- **Source document**:
=== Begin Enclosure ===

New Deficit Reduction Plan Worth GOP Adoption

by Lyman Stone
Columnist

The last week has seen the unveiling of a major proposal to reduce our budget deficit and long-term debt. While neither party has leapt forward and embraced the proposal, Republicans ought to. Having campaigned on a promise of deficit reduction, the current proposal offers Republicans a credible and pragmatic means of delivering on that goal, and a politically savvy one too.

Given that this report is not finalized, any very strong commitment to it would be premature. But what Republicans can and should do is, first, publicize its principles: This deficit-reduction scheme would lower maximum tax brackets from 35 percent to 23 percent, and lower corporate taxes from 35 percent to 23 percent. (The U.S. has one of the highest corporate taxes in the world.) However, it will more than offset this by increases in gasoline taxes (a policy which should be embraced by environmentalists) and sweeping reductions or eliminations of tax credits and other specific provisions of our tax code. Simplification and reduction: This is an admirable policy for our government.

=== End Enclosure ===

[Data from a source]
=== Begin Enclosure ===

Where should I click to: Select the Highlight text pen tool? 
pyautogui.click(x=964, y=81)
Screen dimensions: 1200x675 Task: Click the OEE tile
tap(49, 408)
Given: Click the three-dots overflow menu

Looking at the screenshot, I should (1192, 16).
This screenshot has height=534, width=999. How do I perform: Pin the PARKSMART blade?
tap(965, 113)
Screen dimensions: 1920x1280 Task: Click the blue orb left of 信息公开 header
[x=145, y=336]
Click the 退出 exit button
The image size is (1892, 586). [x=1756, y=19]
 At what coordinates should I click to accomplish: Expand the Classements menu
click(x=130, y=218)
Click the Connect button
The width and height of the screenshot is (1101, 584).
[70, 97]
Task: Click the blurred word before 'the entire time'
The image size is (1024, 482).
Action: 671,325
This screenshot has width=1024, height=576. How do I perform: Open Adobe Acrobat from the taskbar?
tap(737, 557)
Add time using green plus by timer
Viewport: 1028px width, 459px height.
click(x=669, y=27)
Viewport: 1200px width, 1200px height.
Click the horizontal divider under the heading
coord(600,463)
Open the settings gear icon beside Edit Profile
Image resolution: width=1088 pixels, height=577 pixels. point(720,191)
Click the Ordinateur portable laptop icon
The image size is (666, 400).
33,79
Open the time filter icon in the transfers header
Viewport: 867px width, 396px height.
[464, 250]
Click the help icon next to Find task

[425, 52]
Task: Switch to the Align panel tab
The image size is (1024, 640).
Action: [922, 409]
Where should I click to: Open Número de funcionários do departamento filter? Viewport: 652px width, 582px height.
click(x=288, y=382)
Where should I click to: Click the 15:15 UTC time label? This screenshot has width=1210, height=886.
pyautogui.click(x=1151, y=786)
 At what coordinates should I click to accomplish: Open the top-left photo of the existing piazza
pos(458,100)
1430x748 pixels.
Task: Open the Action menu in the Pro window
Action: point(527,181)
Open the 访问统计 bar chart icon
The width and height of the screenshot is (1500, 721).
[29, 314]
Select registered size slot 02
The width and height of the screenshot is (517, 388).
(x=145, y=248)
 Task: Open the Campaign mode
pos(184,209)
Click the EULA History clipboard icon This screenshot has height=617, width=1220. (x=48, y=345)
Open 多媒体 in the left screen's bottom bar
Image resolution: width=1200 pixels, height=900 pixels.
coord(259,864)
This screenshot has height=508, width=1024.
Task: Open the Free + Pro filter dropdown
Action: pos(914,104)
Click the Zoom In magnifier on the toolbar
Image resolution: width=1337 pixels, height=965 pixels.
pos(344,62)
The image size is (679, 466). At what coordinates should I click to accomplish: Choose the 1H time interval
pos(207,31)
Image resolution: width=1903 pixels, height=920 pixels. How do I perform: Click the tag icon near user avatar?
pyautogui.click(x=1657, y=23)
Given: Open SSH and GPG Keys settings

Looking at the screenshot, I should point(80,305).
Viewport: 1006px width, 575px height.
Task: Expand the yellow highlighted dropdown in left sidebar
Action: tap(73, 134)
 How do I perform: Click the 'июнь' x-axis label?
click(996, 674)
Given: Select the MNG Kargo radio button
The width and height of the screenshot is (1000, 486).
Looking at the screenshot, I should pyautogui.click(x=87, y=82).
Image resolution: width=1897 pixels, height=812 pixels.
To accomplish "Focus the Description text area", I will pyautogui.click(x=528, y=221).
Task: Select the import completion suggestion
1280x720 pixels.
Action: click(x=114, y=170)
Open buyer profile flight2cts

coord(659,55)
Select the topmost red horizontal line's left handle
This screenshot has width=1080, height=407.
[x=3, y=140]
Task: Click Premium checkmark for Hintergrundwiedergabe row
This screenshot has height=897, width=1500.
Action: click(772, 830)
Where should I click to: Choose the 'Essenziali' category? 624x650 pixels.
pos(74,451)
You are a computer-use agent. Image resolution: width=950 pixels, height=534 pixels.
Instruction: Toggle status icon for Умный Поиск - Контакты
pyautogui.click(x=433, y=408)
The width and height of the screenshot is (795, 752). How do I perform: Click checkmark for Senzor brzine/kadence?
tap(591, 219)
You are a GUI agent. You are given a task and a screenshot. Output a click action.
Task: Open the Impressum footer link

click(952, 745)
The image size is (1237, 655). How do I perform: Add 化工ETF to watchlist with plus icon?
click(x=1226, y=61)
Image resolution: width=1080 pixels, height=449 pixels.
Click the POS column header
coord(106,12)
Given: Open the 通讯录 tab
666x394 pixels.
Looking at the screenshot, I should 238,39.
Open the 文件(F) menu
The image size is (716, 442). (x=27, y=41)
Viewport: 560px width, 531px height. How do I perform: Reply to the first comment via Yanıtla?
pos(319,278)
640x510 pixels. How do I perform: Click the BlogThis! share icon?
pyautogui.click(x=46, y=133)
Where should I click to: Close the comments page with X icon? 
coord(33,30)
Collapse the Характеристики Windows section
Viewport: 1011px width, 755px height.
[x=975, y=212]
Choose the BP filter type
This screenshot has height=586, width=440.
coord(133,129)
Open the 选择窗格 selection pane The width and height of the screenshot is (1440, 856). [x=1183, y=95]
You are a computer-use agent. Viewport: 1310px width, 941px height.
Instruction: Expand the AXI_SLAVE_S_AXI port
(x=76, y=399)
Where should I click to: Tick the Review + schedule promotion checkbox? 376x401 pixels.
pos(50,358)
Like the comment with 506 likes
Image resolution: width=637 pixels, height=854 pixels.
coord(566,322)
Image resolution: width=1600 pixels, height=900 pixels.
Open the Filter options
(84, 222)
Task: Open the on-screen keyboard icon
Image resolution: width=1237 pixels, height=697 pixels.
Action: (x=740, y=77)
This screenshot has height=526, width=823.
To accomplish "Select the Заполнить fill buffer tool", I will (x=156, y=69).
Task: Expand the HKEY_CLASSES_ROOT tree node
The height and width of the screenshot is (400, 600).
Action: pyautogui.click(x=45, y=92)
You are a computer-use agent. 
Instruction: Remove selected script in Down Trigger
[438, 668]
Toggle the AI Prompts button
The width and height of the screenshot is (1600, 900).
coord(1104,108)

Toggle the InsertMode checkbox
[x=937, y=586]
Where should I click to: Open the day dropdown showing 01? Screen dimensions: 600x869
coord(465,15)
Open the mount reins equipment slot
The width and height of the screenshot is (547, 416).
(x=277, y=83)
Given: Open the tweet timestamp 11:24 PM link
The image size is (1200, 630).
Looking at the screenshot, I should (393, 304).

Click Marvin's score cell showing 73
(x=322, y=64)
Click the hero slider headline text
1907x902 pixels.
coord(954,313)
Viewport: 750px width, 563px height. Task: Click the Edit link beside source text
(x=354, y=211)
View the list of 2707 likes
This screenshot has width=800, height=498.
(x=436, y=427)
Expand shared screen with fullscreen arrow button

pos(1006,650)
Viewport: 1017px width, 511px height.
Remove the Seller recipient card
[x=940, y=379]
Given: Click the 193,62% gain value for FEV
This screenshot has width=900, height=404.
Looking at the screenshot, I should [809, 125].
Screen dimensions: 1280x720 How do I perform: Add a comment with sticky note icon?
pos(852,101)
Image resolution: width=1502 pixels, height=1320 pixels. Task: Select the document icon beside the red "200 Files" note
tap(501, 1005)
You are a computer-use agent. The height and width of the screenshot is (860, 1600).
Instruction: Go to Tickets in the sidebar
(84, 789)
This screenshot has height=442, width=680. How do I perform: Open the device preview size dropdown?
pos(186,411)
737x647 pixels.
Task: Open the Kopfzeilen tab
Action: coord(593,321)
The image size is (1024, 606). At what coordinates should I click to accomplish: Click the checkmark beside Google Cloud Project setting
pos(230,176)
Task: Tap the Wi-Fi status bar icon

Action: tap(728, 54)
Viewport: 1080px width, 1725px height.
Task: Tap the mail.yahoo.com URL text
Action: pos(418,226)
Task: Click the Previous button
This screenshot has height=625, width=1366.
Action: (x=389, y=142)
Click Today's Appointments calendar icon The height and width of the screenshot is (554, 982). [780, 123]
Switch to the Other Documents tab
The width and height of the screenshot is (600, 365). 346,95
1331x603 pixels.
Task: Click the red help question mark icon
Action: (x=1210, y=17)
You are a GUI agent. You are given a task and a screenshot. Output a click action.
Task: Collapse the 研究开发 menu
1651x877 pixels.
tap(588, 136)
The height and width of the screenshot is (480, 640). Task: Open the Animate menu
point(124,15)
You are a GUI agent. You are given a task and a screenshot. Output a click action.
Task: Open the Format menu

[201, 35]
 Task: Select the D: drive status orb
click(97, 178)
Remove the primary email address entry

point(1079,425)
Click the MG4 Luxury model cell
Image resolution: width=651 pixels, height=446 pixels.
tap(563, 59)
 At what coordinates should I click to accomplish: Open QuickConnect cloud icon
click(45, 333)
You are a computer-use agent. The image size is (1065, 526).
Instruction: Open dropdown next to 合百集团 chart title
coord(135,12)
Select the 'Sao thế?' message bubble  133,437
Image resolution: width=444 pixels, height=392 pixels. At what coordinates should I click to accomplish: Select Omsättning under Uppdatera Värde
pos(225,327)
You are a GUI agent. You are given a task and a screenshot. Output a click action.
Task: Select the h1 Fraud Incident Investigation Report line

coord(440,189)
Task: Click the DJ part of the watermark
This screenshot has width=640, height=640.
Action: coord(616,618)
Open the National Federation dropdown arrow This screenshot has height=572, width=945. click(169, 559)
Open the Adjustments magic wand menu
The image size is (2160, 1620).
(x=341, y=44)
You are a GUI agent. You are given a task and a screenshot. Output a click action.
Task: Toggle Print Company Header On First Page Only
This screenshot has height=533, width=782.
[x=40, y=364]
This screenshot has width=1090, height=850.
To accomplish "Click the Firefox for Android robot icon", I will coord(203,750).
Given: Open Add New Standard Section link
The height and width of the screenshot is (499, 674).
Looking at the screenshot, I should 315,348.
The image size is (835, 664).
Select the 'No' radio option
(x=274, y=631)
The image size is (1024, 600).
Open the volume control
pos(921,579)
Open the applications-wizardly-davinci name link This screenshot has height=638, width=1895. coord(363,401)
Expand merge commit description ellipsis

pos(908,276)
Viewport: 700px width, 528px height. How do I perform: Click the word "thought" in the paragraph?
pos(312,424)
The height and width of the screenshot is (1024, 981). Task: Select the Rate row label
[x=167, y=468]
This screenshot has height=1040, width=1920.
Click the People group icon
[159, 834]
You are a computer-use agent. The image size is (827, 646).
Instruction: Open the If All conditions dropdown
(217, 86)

=== End Enclosure ===

- **Required actions**:
(A) Write out the passage from the deficit-reduction column starting at "New Deficit Reduction" and ending at "savvy one too.".
(B) In the deficit-reduction column, what rate would the plan lower corporate taxes to?
The data above is separate material and is not part of the deficit-reduction column.

- **Answers to the exercise**:
(A)
New Deficit Reduction Plan Worth GOP Adoption

by Lyman Stone
Columnist

The last week has seen the unveiling of a major proposal to reduce our budget deficit and long-term debt. While neither party has leapt forward and embraced the proposal, Republicans ought to. Having campaigned on a promise of deficit reduction, the current proposal offers Republicans a credible and pragmatic means of delivering on that goal, and a politically savvy one too.

(B) 23 percent, down from 35 percent.